• **BRANO DA LEGGERE**
====

Donatori di musica…non solo per lo spirito!
Con queste parole, ricordo, ebbi il piacere di commentare e condividere un post su facebook lo scorso 13 marzo dopo essere stata ad un concerto per pianoforte nel reparto di oncologia di Mantova.
Io il cancro l’ho conosciuto di persona, avevo 35 anni, non molto tempo fa e , come di solito accade, in quei momenti si ha l’impellente bisogno di affidarsi e di fidarsi di qualcuno che ti prenda in carico e si curi di te. E così fu! Nei primi mesi il reparto di oncologia di Mantova diventò la mia seconda casa, i medici il mio punto di riferimento e gli infermieri il sorriso quotidiano che dava conforto e infondeva una parvenza di normalità durante l’infusione della chemioterapia.
In assoluto, l’urgenza di percepire che la vita condotta fino a quel momento non sarebbe stata del tutto stravolta dalla malattia era il bisogno primario, la cura migliore per il cuore e, di conseguenza, per il corpo.
Ecco perché mi è spiaciuto molto leggere le accuse rivolte ai medici del reparto oncologico di Mantova, criticati per aver inserito, all’interno del reparto, momenti ricreativi e culturali con musicisti donatori di musica per alleviare le sofferenze dei pazienti e dei loro familiari. Non un nuovo metodo di cura, ma un’attenzione e una cura in più oltre a quelle farmacologiche affinché anche un luogo come può essere quello di un reparto di oncologia possa essere il più accogliente possibile e dare la sensazione che la bellezza esista anche là dentro. E allora penso che possa accadere di provare rabbia o sconforto per la malattia di un proprio caro o anche di non sentirsi coccolati o trattati come si vorrebbe, ma generalizzare e accusare un intero reparto di insensibilità e indisponibilità sia ingiusto per chi lo riceve come accusa, ma ancora peggio rappresenti l’oblio per chi, colpito dal cancro, o coinvolto come suo familiare, rischi di perdere la fiducia in chi si dovrà prendere cura di lui e accompagnarlo verso la guarigione possibile.

====

• **ELENCO DEI COMPITI**
a – Riscriva il brano sul reparto di oncologia di Mantova dalle parole "Con queste parole, ricordo, ebbi" fino alle parole "per il corpo.", mettendo "operatori sanitari" al posto di "infermieri".
b – Secondo il brano sul reparto di oncologia di Mantova, quanti anni aveva chi scrive quando ha conosciuto il cancro?
c – Prosegua il brano sul reparto di oncologia di Mantova, partendo dopo la sua ultima frase.

• **DATI FORNITI**
====

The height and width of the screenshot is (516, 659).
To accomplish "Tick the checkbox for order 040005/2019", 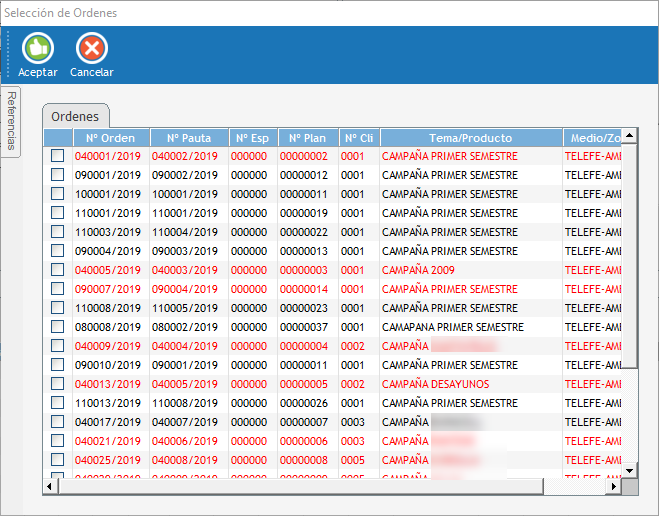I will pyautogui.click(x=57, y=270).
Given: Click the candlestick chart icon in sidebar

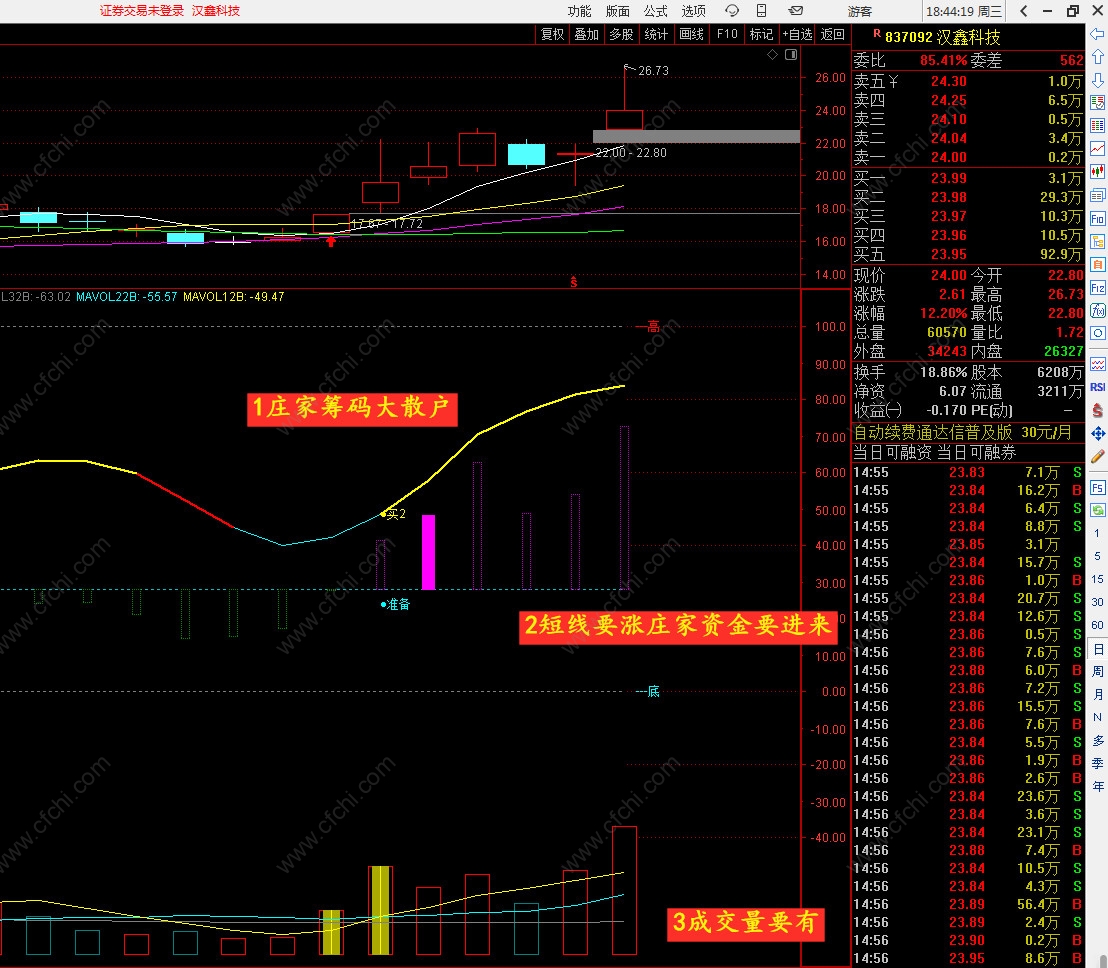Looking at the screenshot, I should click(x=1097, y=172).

====

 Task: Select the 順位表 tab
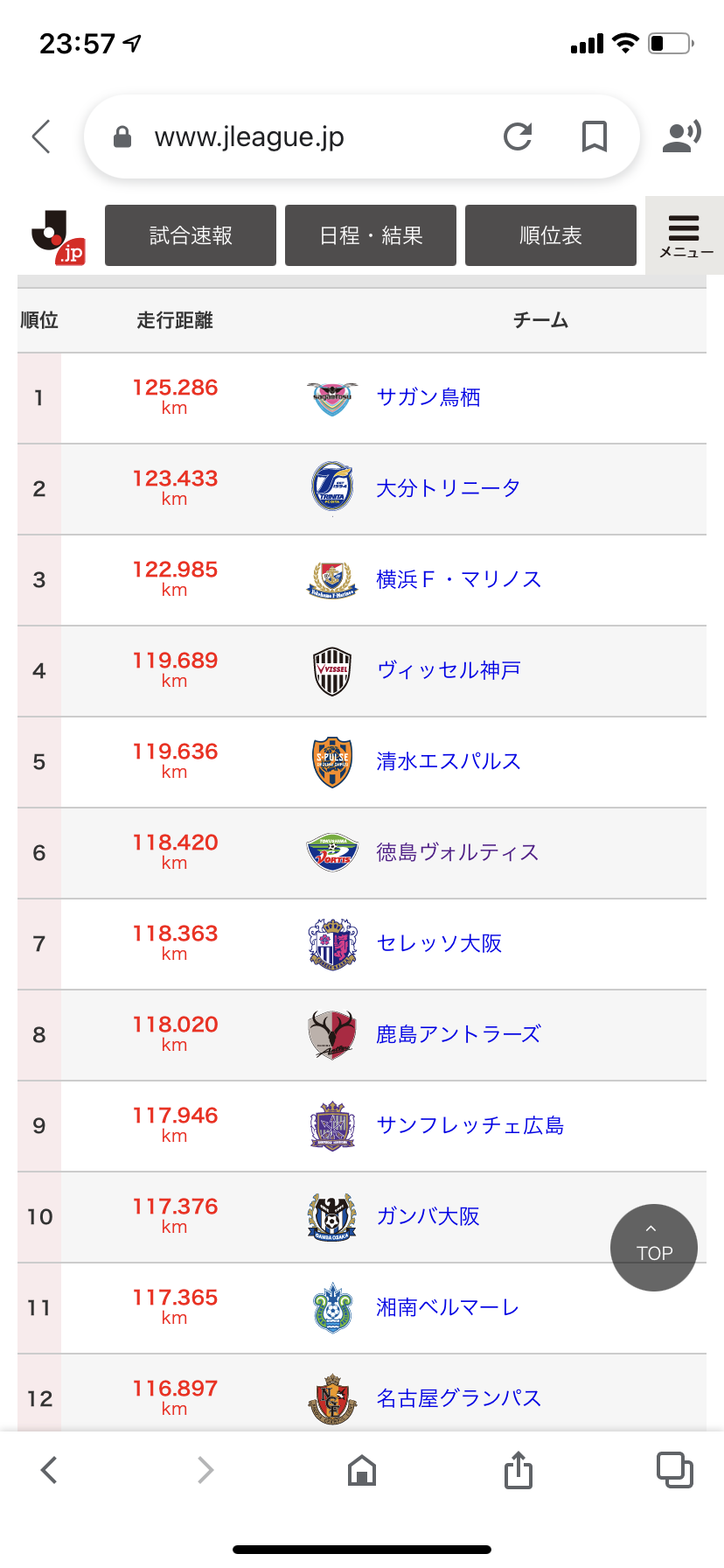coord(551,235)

====

• **RISPOSTE IN ORDINE**
a –
Con queste parole, ricordo, ebbi il piacere di commentare e condividere un post su facebook lo scorso 13 marzo dopo essere stata ad un concerto per pianoforte nel reparto di oncologia di Mantova.
Io il cancro l’ho conosciuto di persona, avevo 35 anni, non molto tempo fa e , come di solito accade, in quei momenti si ha l’impellente bisogno di affidarsi e di fidarsi di qualcuno che ti prenda in carico e si curi di te. E così fu! Nei primi mesi il reparto di oncologia di Mantova diventò la mia seconda casa, i medici il mio punto di riferimento e gli operatori sanitari il sorriso quotidiano che dava conforto e infondeva una parvenza di normalità durante l’infusione della chemioterapia.
In assoluto, l’urgenza di percepire che la vita condotta fino a quel momento non sarebbe stata del tutto stravolta dalla malattia era il bisogno primario, la cura migliore per il cuore e, di conseguenza, per il corpo.

b – 35 anni.

c –
Michela Russo
3357586757
Michela,
ti fa onore difendere quello che hai avuto modo di conoscere in un momento in cui “l’urgenza di percepire che la vita condotta fino a quel momento non sarebbe stata del tutto stravolta dalla malattia era il bisogno primario, la cura migliore per il cuore e, di conseguenza, per il corpo.”
non avendo vissuto l’esperienza e il personale sanitario che hai descritto, non sono in grado di aggiungere altro, né in positivo né in negativo.
sempre difficile comprendere e accettare opinioni diverse dalle nostre, che dovrebbero comunque avere una loro ragione di essere, magari anche soltanto determinata da difficoltà personali che trovano sfogo su aspetti che meriterebbero approvazione.